Die Beschwerdeführerin macht im Übrigen geltend, im Befehlsverfahren nach
§ 226 ZPO/LU müssten für den Erlass eines richterlichen Befehls nicht
streitige oder sofort feststellbare tatsächliche Verhältnisse vorliegen. Mit
dem Erfordernis der sofortigen Feststellbarkeit, d.h. der Liquidität der
tatsächlichen und rechtlichen Verhältnisse, sei es streng zu nehmen. Es wäre
Sache der Nachbarn gewesen, ihre behaupteten Besitzesrechtsansprüche strikt
zu beweisen, während sie ihre Einwendungen bloss glaubhaft zu machen habe.

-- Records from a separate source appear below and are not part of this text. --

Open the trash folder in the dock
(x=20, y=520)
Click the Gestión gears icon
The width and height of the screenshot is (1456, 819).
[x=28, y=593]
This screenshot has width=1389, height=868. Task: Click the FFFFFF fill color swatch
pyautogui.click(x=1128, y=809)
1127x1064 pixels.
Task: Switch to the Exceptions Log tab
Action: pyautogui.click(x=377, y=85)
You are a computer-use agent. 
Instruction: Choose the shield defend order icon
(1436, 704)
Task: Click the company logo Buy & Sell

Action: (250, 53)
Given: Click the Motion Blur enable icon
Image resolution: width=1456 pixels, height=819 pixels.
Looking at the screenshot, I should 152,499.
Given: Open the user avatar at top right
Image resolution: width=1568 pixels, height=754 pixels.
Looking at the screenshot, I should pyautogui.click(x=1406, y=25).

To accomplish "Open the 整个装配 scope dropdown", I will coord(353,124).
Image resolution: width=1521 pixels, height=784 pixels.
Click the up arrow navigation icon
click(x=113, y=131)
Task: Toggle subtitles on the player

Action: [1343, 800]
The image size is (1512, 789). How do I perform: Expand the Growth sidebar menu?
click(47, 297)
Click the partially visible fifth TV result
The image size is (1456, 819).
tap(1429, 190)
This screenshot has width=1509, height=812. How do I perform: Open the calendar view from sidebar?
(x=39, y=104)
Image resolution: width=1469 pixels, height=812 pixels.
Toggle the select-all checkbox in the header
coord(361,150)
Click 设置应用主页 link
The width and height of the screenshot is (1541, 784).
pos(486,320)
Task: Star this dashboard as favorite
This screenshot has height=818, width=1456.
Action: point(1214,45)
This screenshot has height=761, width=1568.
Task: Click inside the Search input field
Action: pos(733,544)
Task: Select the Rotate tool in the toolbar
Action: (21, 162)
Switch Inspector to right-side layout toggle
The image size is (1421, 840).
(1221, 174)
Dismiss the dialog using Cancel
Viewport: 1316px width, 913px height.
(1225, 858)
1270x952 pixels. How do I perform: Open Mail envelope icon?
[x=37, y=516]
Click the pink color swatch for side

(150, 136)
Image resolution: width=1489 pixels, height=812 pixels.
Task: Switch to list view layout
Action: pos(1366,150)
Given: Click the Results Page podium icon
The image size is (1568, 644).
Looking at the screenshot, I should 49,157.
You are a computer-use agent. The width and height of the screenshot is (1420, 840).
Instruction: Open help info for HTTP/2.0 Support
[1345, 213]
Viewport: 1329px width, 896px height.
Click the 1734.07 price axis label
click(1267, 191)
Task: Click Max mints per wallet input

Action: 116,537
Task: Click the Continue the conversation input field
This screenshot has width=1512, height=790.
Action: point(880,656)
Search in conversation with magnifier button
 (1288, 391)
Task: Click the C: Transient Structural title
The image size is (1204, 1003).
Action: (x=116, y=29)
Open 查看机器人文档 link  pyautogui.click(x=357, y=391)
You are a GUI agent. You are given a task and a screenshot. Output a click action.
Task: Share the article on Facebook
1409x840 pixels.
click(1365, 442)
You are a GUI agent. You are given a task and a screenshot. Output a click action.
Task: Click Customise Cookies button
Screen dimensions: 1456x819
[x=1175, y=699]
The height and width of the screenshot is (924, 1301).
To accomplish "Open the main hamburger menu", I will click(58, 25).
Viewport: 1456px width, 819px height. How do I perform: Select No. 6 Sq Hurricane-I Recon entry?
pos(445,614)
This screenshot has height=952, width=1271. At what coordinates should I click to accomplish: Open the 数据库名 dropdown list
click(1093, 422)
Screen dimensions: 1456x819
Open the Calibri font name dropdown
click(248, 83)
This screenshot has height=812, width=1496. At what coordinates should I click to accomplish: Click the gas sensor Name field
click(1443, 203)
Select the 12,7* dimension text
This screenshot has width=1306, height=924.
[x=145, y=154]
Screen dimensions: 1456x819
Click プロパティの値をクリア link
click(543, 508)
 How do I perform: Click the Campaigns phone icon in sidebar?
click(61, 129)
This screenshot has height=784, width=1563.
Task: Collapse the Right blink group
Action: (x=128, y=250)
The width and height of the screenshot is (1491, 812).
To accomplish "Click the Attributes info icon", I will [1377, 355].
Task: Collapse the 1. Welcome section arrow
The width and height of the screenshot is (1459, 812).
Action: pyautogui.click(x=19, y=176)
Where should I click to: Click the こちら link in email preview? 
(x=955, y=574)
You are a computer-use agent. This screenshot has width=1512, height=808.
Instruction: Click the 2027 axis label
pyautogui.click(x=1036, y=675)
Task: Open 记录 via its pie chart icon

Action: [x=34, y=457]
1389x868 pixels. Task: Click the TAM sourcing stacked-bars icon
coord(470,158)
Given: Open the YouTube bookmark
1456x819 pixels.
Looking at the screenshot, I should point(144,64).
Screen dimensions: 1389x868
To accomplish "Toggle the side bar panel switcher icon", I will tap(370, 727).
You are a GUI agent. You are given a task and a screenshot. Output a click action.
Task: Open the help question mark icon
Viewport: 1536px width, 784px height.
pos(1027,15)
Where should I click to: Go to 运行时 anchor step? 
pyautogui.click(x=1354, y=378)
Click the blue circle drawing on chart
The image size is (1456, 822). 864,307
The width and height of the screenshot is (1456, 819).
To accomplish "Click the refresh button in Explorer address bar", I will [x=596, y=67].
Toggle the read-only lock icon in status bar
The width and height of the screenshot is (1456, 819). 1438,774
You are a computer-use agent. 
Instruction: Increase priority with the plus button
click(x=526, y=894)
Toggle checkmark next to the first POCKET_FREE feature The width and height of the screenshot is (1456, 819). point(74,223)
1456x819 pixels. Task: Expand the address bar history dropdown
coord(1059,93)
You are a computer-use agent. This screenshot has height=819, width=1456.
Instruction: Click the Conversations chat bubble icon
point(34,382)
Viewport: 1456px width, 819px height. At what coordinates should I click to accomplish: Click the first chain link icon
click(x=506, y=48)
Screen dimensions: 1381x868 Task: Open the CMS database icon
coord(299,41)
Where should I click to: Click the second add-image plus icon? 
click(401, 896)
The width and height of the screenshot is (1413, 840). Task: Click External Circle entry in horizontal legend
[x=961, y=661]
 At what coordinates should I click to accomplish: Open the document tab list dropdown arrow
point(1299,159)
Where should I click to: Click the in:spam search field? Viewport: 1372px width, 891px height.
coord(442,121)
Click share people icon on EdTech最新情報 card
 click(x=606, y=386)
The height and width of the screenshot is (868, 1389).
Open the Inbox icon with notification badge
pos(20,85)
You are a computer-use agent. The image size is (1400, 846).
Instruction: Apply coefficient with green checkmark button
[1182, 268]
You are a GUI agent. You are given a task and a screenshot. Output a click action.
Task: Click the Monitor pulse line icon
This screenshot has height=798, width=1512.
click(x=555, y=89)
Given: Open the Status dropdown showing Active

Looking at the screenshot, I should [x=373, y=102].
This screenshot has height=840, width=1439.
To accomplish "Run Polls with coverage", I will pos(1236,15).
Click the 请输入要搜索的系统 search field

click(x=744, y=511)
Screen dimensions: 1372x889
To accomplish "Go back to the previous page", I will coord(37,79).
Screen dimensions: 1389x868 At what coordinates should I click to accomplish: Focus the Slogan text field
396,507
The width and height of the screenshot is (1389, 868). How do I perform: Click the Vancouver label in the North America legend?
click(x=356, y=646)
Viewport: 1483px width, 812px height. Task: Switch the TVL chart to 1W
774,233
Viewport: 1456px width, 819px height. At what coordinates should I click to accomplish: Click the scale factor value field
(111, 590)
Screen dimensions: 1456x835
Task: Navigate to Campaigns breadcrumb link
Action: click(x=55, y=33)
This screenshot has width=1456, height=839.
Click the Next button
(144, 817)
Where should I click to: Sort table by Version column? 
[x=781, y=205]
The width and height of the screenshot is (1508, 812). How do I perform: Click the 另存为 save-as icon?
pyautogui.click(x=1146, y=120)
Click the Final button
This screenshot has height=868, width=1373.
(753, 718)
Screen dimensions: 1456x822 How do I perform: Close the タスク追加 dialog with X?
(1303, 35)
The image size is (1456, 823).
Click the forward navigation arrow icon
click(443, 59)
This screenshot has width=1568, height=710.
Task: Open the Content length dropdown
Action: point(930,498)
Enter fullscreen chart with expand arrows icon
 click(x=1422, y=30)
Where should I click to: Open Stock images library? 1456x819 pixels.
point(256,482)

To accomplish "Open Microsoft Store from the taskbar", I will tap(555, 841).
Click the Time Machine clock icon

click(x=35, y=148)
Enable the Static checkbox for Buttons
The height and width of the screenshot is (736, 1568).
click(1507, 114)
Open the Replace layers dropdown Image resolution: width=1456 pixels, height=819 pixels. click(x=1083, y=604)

Der Amtsgerichtspräsident und das Obergericht hätten sich darauf gestützt,
dass die Polizei im Zeitraum von Januar bis Mitte August 2005 insgesamt 19
Mal wegen Nachtruhestörung habe ausrücken müssen. Damit hätten es die
kantonalen Gerichte als erwiesen angesehen, dass auch im heutigen Zeitpunkt
noch übermässige Immissionen vorlägen. In diesem Zusammenhang sei ihr
rechtliches Gehör verletzt, weil der von ihr als Gegenbeweis beantragte
Augenschein nicht zugelassen worden sei.
Das Obergericht hat nicht nur auf das wiederholte Ausrücken der Polizei
verwiesen, sondern zusätzlich angeführt, diese Tatsache sei im
Stadtratsbeschluss Nr. 1012 ausdrücklich erwähnt und die Notwendigkeit der
polizeilichen Interventionen sei dabei nicht in Zweifel gezogen worden.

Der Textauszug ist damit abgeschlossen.